W nowym wydaniu tygodnika "wSieci" Stanisław Janecki w tekście "Hańba mediów" pisze o znaczeniu mediów podczas kampanii wyborczych. Doświadczenia Stanów Zjednoczonych, a wcześniej Polski, Węgier, Austrii, Wielkiej Brytanii, Francji czy Grecji dowodzą, że media stały się bardzo ważnym elementem walki z demokratyczną wolą narodów lub społeczeństw. Wiele mediów wprost stało się wrogami demokracji, gdyż ich szefowie i czołowe pióra czy głosy uważają, że wyborcy podejmują złe decyzje. Media przestają być wyrazicielami opinii publicznej, a stają się ważnym graczem w koncepcji demokracji reglamentowanej, czyli ograniczonej, albo żadnej. Bardzo często występują więc jako siła realnie i wymiernie antydemokratyczna - pisze Stanisław Janecki.

Na łamach tygodnika do wyborów prezydenckich w Stanach Zjednoczonych nawiązuje Ryszard Czarnecki, europoseł Prawa i Sprawiedliwości podczas rozmowy z Piotrem Zarembą ("Byłem przy wygranej Trumpa"). W lutym 2015 r. byłem na konferencji CPAC, prawego skrzydła Partii Republikańskiej, taki parodniowy "event" na kilka tysięcy osób. Wtedy na Trumpa machano tam powszechnie ręką, lekceważono go. [...] Trump miał jeden procent poparcia. A półtora roku później były już tylko protesty części Sali na samej konwencji, na co jego zwolennicy odpowiadali skandowaniem "USA! USA!". Trump szedł jak czołg, nie zrażał się przeciwnościami, ale też umiał naprawiać swoje błędy czy odpierać zagrożenia - mówi europoseł. O amerykańskich wyborach pisze w nowym wydaniu "wSieci" również Jan Rokita, który zastanawia się, co już dzisiaj możemy powiedzieć o przyszłej polityce zagranicznej USA pod rządami Donalda Trumpa.

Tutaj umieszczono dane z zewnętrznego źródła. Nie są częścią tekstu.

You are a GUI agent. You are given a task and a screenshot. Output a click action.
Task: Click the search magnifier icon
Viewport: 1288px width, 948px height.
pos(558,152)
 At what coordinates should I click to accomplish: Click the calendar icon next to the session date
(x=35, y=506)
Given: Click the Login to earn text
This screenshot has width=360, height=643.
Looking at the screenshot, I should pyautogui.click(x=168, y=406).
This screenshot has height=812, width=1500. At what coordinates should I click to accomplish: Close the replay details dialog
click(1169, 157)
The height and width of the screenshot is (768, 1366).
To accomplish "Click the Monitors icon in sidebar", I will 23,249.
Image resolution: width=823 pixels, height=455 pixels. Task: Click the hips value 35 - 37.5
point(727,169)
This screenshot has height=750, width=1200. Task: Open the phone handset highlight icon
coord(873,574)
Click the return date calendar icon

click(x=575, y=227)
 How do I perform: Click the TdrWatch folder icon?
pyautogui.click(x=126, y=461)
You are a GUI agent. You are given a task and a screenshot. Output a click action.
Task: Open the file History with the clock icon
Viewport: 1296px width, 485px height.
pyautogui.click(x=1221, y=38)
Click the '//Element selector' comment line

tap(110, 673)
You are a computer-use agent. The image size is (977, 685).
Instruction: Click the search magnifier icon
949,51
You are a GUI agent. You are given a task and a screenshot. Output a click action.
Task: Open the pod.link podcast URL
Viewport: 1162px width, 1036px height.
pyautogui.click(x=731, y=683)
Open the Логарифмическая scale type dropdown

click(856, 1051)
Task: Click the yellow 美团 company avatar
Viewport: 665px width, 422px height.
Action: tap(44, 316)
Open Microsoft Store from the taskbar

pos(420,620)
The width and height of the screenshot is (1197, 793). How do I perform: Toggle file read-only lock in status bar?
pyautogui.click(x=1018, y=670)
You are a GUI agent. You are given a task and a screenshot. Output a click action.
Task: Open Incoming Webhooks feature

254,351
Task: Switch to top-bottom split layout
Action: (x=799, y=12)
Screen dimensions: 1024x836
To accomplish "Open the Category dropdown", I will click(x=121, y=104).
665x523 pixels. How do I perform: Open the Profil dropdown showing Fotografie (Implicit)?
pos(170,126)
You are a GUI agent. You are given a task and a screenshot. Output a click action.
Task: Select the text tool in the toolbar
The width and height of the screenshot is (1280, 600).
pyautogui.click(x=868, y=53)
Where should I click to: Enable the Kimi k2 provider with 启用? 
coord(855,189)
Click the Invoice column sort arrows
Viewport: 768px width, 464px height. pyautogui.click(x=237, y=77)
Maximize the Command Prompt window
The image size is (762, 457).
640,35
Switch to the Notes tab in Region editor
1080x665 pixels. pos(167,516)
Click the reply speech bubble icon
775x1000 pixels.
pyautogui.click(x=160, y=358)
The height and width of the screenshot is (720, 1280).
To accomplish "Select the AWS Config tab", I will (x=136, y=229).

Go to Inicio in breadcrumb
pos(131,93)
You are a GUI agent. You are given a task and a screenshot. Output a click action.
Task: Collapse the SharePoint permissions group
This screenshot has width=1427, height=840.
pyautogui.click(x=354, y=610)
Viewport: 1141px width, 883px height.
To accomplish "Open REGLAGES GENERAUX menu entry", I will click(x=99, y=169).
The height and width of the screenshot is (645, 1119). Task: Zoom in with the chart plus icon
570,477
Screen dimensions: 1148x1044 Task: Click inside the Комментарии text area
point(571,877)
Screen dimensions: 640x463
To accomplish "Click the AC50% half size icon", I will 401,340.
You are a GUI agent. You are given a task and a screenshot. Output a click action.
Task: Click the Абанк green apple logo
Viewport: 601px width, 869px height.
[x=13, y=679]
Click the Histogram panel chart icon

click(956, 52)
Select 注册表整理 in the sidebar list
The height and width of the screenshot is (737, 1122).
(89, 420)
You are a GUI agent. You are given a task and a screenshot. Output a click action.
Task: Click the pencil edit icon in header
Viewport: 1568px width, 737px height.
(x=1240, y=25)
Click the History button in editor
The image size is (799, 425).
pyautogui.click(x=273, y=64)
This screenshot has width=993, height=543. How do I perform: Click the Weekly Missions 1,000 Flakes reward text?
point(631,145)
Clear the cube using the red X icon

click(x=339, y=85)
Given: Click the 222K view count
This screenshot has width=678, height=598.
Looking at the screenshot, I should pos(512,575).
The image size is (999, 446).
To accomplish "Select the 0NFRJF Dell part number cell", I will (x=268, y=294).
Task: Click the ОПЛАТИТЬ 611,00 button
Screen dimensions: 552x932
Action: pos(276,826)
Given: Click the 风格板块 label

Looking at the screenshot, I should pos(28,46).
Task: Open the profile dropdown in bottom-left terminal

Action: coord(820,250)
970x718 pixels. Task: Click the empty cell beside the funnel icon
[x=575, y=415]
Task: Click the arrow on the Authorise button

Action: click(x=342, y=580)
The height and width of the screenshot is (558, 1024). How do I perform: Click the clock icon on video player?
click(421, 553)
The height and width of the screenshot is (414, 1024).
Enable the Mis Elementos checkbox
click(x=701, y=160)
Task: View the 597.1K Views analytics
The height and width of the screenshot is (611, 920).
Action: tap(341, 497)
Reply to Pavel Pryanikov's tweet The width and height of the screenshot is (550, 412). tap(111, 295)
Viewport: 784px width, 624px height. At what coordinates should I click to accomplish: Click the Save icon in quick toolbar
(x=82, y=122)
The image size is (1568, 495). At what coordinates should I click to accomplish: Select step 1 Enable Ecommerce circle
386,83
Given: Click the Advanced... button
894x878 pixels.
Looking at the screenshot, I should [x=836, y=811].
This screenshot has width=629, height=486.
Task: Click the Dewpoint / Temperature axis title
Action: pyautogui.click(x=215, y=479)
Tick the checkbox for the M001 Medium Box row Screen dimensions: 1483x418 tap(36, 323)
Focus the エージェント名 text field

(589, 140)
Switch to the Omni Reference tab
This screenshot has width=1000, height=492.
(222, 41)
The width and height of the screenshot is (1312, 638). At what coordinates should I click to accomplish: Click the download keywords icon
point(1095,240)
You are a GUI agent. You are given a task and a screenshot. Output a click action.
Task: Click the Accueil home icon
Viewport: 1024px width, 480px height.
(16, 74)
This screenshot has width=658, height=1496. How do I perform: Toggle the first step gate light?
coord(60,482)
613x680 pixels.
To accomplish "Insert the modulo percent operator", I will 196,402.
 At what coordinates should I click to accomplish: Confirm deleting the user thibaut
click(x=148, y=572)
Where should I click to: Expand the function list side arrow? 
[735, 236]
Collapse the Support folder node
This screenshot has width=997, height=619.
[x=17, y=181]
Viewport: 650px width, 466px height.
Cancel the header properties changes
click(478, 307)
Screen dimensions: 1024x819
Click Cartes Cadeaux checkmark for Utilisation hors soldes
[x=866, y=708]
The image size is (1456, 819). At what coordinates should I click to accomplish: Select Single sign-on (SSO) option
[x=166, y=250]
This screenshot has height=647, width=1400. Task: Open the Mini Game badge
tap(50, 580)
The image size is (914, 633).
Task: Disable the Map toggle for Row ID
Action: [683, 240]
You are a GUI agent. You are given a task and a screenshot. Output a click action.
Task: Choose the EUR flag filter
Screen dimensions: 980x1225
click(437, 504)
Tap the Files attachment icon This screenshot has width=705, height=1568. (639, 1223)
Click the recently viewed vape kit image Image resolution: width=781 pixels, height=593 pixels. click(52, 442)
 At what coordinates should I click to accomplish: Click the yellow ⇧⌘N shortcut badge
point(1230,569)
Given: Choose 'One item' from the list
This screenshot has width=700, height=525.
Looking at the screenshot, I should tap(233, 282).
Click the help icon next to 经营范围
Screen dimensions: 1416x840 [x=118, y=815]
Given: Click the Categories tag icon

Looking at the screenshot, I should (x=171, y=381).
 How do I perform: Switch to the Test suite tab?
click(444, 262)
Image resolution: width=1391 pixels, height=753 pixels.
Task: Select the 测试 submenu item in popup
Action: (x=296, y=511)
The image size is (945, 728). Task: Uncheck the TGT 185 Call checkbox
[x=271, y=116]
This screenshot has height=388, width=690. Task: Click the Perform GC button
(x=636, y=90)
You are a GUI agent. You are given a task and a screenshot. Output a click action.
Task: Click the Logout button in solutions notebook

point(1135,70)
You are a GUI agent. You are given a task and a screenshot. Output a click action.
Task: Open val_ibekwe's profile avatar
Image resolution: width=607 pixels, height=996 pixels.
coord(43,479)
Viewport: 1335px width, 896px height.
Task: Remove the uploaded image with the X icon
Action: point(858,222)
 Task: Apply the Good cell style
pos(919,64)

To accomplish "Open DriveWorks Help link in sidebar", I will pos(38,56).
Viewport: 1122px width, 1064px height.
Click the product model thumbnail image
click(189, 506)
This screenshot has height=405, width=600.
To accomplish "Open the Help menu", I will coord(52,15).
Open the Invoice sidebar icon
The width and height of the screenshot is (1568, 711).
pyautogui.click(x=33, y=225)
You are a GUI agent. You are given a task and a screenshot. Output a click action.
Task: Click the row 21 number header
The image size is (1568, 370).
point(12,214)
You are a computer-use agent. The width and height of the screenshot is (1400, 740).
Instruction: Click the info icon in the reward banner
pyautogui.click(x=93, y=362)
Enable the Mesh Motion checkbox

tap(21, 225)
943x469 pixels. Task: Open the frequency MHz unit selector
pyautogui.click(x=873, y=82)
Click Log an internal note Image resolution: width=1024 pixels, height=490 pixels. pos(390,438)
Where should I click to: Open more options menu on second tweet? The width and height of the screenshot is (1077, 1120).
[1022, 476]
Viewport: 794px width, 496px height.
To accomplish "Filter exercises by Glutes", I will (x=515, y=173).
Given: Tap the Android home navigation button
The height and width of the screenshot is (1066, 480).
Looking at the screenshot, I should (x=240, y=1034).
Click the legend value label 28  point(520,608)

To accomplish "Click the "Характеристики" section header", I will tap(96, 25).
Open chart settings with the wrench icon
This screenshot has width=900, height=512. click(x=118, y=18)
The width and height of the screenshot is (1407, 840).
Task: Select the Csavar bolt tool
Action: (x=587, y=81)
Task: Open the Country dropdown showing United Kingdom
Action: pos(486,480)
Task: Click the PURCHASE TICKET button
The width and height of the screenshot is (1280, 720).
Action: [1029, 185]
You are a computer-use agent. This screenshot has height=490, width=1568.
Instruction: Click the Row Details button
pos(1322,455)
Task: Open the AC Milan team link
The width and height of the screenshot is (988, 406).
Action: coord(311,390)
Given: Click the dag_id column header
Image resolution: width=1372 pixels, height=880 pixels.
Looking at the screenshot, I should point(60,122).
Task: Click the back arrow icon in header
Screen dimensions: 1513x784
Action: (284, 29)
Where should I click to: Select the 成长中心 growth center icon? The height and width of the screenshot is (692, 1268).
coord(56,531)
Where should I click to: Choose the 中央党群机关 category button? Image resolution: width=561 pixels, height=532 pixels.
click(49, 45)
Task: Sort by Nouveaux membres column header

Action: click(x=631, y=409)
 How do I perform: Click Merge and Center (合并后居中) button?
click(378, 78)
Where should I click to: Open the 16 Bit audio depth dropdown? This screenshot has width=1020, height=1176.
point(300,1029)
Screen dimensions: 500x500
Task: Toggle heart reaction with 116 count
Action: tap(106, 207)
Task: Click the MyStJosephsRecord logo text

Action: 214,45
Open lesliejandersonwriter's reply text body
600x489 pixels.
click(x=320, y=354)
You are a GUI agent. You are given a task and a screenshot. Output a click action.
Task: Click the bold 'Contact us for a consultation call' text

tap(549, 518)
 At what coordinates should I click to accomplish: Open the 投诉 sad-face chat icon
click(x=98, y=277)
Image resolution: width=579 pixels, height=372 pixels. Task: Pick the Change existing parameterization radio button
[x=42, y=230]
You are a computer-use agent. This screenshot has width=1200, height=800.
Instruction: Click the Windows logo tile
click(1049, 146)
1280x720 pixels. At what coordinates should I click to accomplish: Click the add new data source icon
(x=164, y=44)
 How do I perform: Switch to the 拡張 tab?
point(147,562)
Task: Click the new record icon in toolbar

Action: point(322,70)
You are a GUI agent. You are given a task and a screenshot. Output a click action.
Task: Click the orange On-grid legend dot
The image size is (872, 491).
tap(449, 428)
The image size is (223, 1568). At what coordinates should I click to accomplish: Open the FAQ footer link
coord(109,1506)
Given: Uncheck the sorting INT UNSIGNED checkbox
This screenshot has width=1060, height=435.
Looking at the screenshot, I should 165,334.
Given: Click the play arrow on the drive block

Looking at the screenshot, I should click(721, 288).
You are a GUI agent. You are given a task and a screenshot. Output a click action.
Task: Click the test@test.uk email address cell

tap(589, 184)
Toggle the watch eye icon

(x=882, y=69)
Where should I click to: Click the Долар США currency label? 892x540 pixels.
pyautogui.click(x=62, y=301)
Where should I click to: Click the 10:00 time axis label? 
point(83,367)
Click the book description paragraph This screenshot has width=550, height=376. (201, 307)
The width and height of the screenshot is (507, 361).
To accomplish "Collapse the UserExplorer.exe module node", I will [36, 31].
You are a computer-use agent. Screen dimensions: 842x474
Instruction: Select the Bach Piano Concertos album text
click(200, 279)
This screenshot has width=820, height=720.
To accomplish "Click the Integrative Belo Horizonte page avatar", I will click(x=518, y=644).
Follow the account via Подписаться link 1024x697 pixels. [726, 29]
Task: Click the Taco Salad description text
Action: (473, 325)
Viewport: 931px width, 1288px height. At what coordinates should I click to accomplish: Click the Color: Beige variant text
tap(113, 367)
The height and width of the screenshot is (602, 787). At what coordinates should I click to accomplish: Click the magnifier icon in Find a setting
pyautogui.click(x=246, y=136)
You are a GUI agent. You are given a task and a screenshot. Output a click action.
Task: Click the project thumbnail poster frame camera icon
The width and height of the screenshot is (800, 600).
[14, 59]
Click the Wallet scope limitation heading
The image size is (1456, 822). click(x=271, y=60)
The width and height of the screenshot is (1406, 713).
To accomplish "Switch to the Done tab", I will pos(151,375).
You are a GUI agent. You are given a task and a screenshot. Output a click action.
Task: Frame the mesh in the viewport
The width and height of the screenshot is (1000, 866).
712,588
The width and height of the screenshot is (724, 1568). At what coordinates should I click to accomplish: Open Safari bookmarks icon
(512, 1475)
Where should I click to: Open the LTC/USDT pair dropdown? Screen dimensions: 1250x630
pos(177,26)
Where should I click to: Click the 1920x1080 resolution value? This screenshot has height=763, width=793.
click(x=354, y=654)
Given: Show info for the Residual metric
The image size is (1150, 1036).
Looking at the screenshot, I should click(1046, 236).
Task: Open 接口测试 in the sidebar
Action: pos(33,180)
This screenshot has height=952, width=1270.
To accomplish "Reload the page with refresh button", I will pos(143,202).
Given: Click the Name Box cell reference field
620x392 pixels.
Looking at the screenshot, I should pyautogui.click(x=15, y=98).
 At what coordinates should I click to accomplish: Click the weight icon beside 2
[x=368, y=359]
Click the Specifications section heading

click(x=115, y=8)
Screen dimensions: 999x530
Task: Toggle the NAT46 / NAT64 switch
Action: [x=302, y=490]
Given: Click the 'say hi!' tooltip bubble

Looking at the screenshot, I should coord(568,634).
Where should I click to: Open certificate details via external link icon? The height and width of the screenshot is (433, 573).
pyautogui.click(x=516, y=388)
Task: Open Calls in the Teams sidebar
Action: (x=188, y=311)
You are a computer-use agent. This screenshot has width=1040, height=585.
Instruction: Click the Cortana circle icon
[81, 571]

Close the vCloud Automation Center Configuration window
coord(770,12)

W nowym wydaniu tygodnika Marek Pyza i Marcin Wikło odpowiadają na pytanie "Kto się boi ekshumacji?". Dziennikarze jasno wskazują, kto tak naprawdę odpowiada za obecny stan sprawy wyjaśniania katastrofy. Trzeba do skutku powtarzać: to Ewa Kopacz, Tomasz Arabski, Donald Tusk, Radosław Sikorski, Jerzy Miller i ich rząd, a także wierchuszka wojskowych prokuratorów odpowiadają za całkowicie bezpodstawne zawierzenie Rosjanom, zakaz otwierania trumien w Polsce i nieprzeprowadzenie wymaganych prawem sekcji zwłok na potrzeby polskiego śledztwa. Posługując się terminologią byłej szefowej rządu, to ci ludzie "zafundowali" obecne ekshumacje - przypominają dziennikarze.

W tygodniku także rozmowa ("Karą będzie infamia") Michała i Jacka Karnowskich z Tadeuszem M. Płużańskim, dziennikarzem i historykiem, członkiem Rady Fundacji Reduta Dobrego Imienia - Polska Liga przeciw Zniesławieniom. Tłumaczy on m.in. ideę powołania Społecznego Trybunału Narodowego: Chcemy pokazać, że winy za zbrodnie komunizmu nie ponosi jakiś system, ale ponoszą konkretne osoby, znane z imienia i nazwiska, często także z adresu. Posiadamy dossier większości tych towarzyszy — i żyjących, i nieżyjących.  Przy okazji chcemy edukować Polaków, zarówno obecne pokolenie, jak i pokolenia przyszłe. Chcemy szerzyć wiedzę o zbrodniczym charakterze komunizmu, o konkretnych sprawcach zła. To nie może się rozpłynąć, rozmyć. Bo przecież wciąż zdarzają się wypowiedzi, ostatnio np. w wykonaniu Leszka Millera, że komunizmu właściwie w Polsce nie było, było legalne państwo polskie i nic złego się nie działo. Musimy wreszcie przełamać to tabu, musimy nazwać wszystko po imieniu, wskazać winnych. Musimy to zrobić w związku z bezradnością wymiaru sprawiedliwości III RP  - mówi Jackowi i Michałowi Karnowskim Płużański.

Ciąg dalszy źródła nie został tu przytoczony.